Write each line out a second time, exactly as shown below.

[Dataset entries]

*** Block opens ***

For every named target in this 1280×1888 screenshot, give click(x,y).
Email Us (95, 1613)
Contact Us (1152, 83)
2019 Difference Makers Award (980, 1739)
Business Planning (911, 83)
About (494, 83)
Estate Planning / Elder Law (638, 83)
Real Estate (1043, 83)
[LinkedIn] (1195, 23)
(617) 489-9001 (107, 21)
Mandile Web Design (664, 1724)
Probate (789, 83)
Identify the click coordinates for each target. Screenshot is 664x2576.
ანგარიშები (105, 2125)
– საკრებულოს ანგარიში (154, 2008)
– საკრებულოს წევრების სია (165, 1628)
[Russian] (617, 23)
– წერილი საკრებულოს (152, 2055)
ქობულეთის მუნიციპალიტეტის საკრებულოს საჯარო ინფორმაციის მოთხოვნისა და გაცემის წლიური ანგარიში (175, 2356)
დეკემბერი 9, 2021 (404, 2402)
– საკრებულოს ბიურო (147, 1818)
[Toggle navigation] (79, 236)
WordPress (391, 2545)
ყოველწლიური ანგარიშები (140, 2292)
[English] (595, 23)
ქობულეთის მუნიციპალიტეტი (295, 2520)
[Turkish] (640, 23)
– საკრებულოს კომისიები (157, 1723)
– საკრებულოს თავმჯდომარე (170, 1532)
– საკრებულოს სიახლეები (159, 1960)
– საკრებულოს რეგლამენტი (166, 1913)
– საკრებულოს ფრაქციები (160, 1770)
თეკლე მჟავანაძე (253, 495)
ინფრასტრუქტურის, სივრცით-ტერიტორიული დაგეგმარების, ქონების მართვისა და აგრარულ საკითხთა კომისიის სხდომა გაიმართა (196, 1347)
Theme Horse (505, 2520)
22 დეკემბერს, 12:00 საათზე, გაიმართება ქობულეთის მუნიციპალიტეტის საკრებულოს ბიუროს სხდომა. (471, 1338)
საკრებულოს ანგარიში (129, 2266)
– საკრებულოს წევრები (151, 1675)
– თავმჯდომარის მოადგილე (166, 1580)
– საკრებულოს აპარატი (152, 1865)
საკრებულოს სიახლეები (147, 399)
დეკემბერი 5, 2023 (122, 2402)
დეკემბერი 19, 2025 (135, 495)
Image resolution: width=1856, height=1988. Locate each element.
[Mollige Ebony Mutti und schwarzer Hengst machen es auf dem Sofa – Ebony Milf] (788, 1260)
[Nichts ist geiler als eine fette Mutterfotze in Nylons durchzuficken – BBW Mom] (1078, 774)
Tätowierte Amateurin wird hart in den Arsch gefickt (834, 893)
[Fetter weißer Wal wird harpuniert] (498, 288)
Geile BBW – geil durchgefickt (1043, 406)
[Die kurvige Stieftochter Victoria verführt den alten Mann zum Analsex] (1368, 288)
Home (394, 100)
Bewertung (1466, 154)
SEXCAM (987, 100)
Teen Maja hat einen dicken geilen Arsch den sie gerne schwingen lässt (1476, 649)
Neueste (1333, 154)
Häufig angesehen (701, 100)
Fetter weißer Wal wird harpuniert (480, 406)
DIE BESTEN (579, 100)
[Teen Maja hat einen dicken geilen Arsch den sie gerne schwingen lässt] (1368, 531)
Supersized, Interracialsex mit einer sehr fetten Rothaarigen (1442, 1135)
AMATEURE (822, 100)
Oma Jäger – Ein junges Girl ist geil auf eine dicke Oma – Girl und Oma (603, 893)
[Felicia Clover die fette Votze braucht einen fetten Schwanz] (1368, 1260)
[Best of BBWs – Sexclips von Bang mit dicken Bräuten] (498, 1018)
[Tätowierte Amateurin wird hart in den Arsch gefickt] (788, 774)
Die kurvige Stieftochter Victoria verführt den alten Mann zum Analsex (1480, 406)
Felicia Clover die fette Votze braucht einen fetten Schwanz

*** Block closes ***

The completed task |
For every named target in this 1280×1888 screenshot, give click(x,y).
Email Us (95, 1613)
Contact Us (1152, 83)
2019 Difference Makers Award (980, 1739)
Business Planning (911, 83)
About (494, 83)
Estate Planning / Elder Law (638, 83)
Real Estate (1043, 83)
[LinkedIn] (1195, 23)
(617) 489-9001 (107, 21)
Mandile Web Design (664, 1724)
Probate (789, 83)
Identify the click coordinates for each target. Screenshot is 664x2576.
ანგარიშები (105, 2125)
– საკრებულოს ანგარიში (154, 2008)
– საკრებულოს წევრების სია (165, 1628)
[Russian] (617, 23)
– წერილი საკრებულოს (152, 2055)
ქობულეთის მუნიციპალიტეტის საკრებულოს საჯარო ინფორმაციის მოთხოვნისა და გაცემის წლიური ანგარიში (175, 2356)
დეკემბერი 9, 2021 (404, 2402)
– საკრებულოს ბიურო (147, 1818)
[Toggle navigation] (79, 236)
WordPress (391, 2545)
ყოველწლიური ანგარიშები (140, 2292)
[English] (595, 23)
ქობულეთის მუნიციპალიტეტი (295, 2520)
[Turkish] (640, 23)
– საკრებულოს კომისიები (157, 1723)
– საკრებულოს თავმჯდომარე (170, 1532)
– საკრებულოს სიახლეები (159, 1960)
– საკრებულოს რეგლამენტი (166, 1913)
– საკრებულოს ფრაქციები (160, 1770)
თეკლე მჟავანაძე (253, 495)
ინფრასტრუქტურის, სივრცით-ტერიტორიული დაგეგმარების, ქონების მართვისა და აგრარულ საკითხთა კომისიის სხდომა გაიმართა (196, 1347)
Theme Horse (505, 2520)
22 დეკემბერს, 12:00 საათზე, გაიმართება ქობულეთის მუნიციპალიტეტის საკრებულოს ბიუროს სხდომა. (471, 1338)
საკრებულოს ანგარიში (129, 2266)
– საკრებულოს წევრები (151, 1675)
– თავმჯდომარის მოადგილე (166, 1580)
– საკრებულოს აპარატი (152, 1865)
საკრებულოს სიახლეები (147, 399)
დეკემბერი 5, 2023 (122, 2402)
დეკემბერი 19, 2025 (135, 495)
Image resolution: width=1856, height=1988. Locate each element.
[Mollige Ebony Mutti und schwarzer Hengst machen es auf dem Sofa – Ebony Milf] (788, 1260)
[Nichts ist geiler als eine fette Mutterfotze in Nylons durchzuficken – BBW Mom] (1078, 774)
Tätowierte Amateurin wird hart in den Arsch gefickt (834, 893)
[Fetter weißer Wal wird harpuniert] (498, 288)
Geile BBW – geil durchgefickt (1043, 406)
[Die kurvige Stieftochter Victoria verführt den alten Mann zum Analsex] (1368, 288)
Home (394, 100)
Bewertung (1466, 154)
SEXCAM (987, 100)
Teen Maja hat einen dicken geilen Arsch den sie gerne schwingen lässt (1476, 649)
Neueste (1333, 154)
Häufig angesehen (701, 100)
Fetter weißer Wal wird harpuniert (480, 406)
DIE BESTEN (579, 100)
[Teen Maja hat einen dicken geilen Arsch den sie gerne schwingen lässt] (1368, 531)
Supersized, Interracialsex mit einer sehr fetten Rothaarigen (1442, 1135)
AMATEURE (822, 100)
Oma Jäger – Ein junges Girl ist geil auf eine dicke Oma – Girl und Oma (603, 893)
[Felicia Clover die fette Votze braucht einen fetten Schwanz] (1368, 1260)
[Best of BBWs – Sexclips von Bang mit dicken Bräuten] (498, 1018)
[Tätowierte Amateurin wird hart in den Arsch gefickt] (788, 774)
Die kurvige Stieftochter Victoria verführt den alten Mann zum Analsex (1480, 406)
Felicia Clover die fette Votze braucht einen fetten Schwanz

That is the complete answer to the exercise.